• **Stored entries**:
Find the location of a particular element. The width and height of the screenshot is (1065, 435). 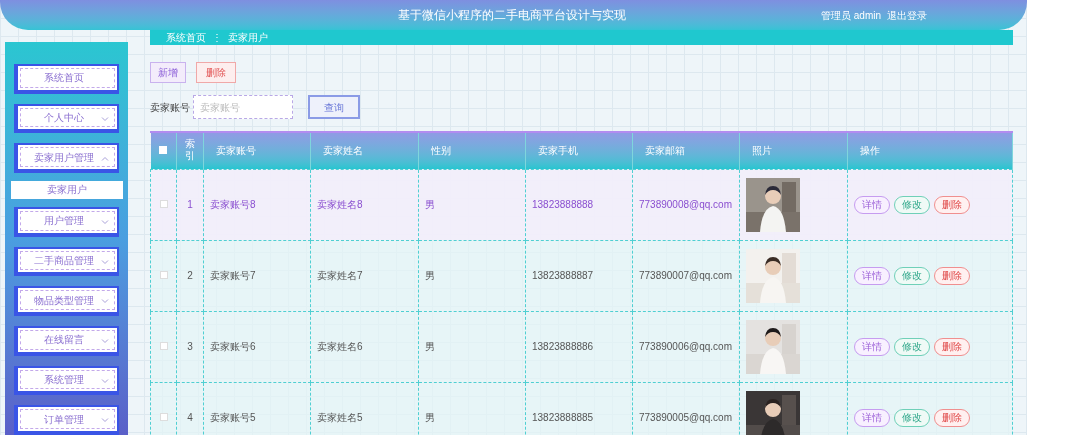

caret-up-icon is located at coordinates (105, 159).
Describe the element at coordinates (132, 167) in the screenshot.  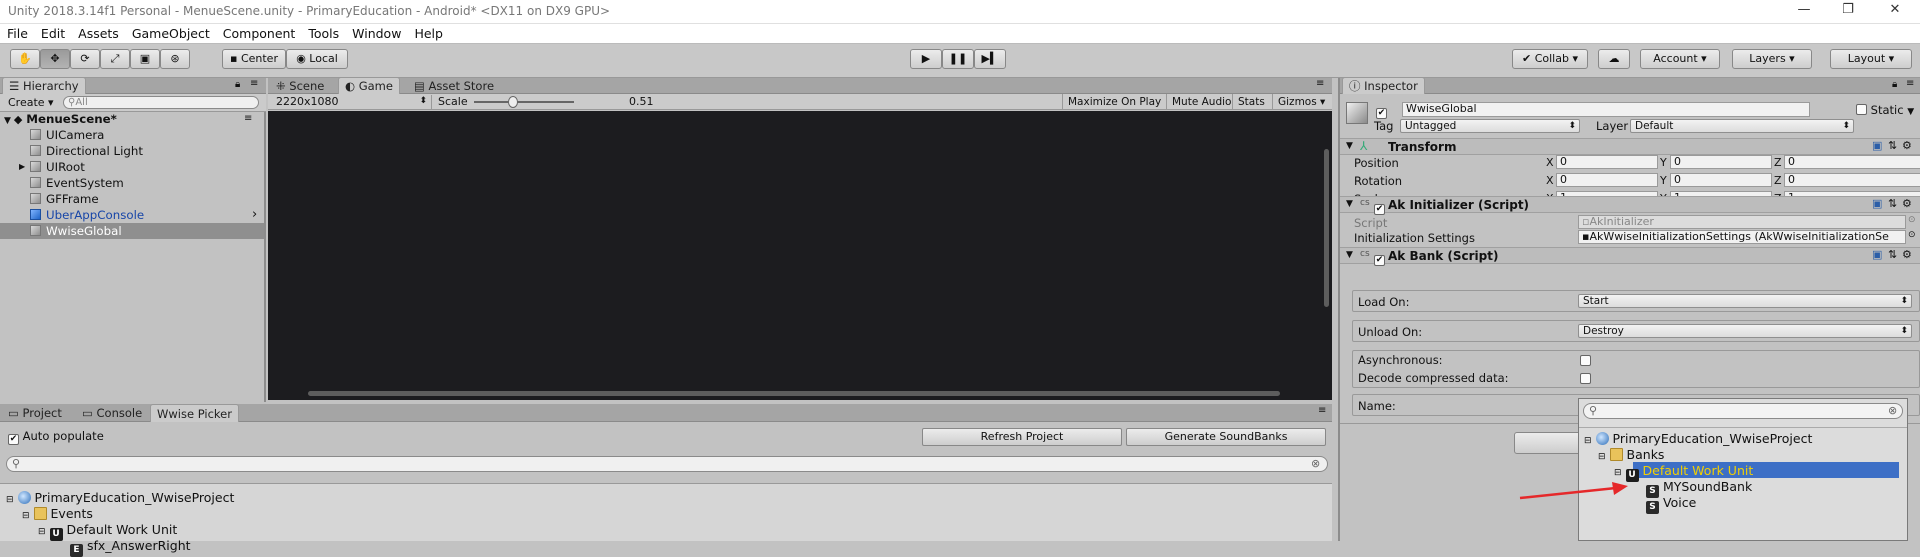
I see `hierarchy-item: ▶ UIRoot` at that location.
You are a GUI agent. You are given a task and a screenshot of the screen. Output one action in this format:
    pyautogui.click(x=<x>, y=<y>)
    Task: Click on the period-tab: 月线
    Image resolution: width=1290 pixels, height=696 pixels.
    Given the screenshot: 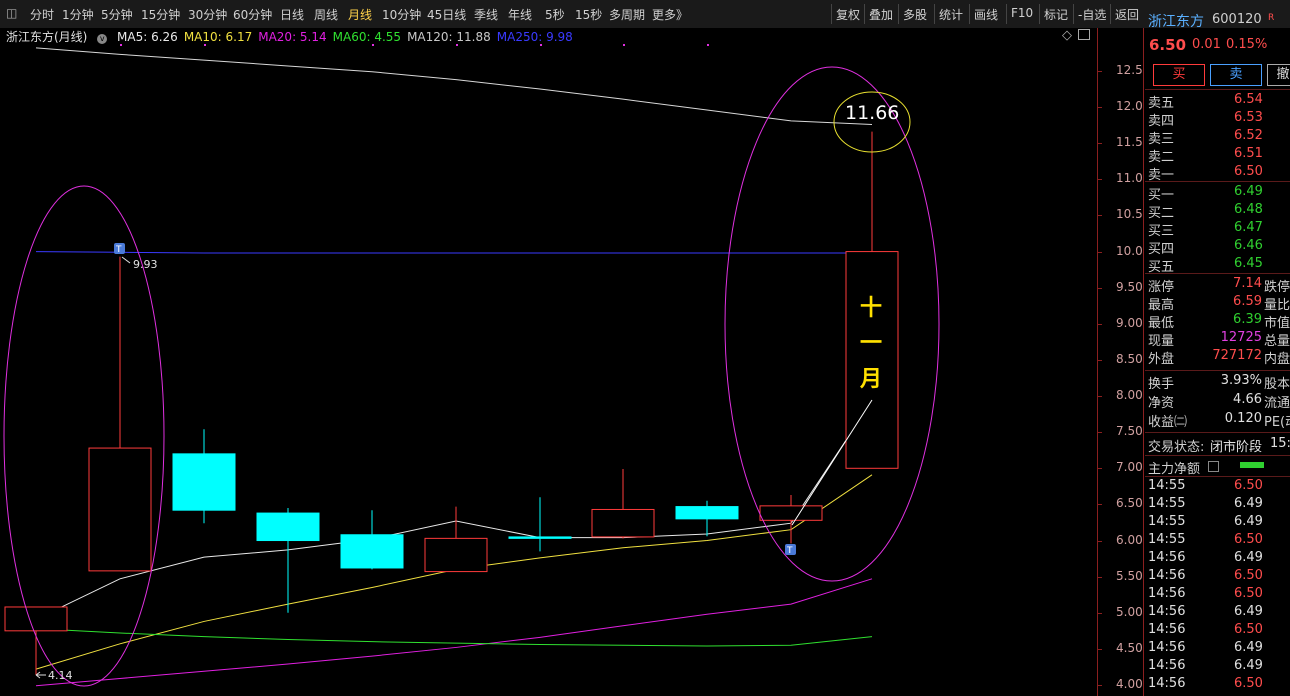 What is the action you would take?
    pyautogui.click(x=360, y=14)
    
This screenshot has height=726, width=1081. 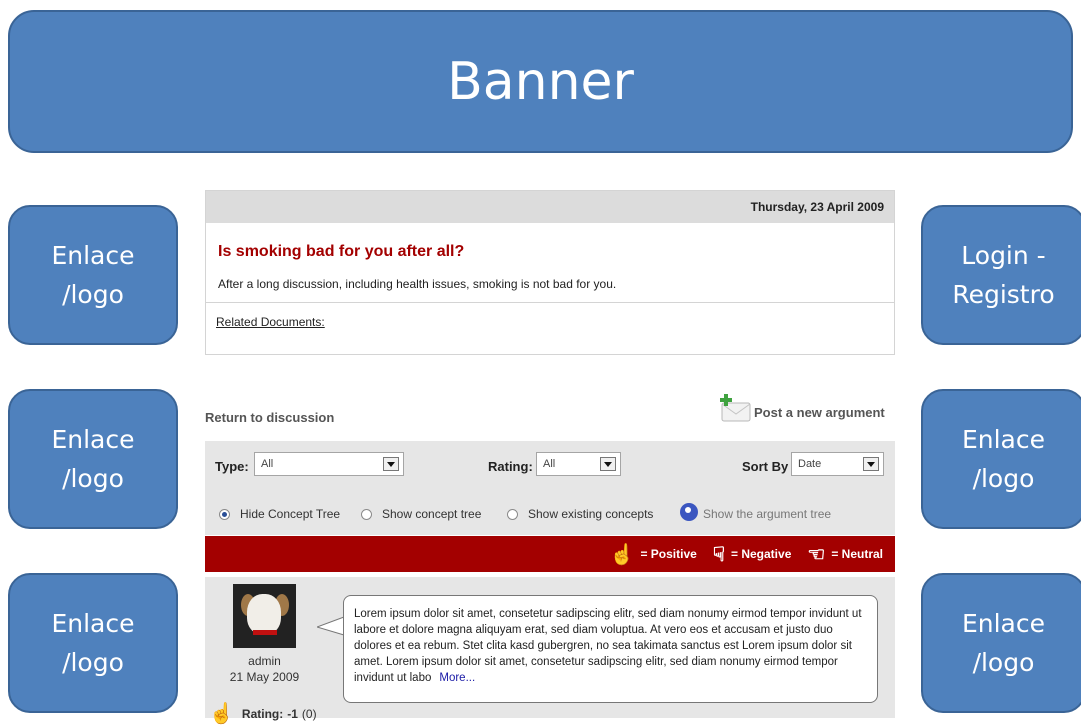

• **Work item**:
Please turn the records, starting with their first line and going on through the line with "caret-up-icon is located", into a Markdown table with the columns Row and Text, giving each line a numbered row and skipping blank lines. Leave the pictures out.

• **Answer space**:
| Row | Text |
|---|---|
| 1 | Find the location of a particular element. The width and height of the screenshot is (1065, 435).  |
| 2 | caret-up-icon is located at coordinates (105, 159). |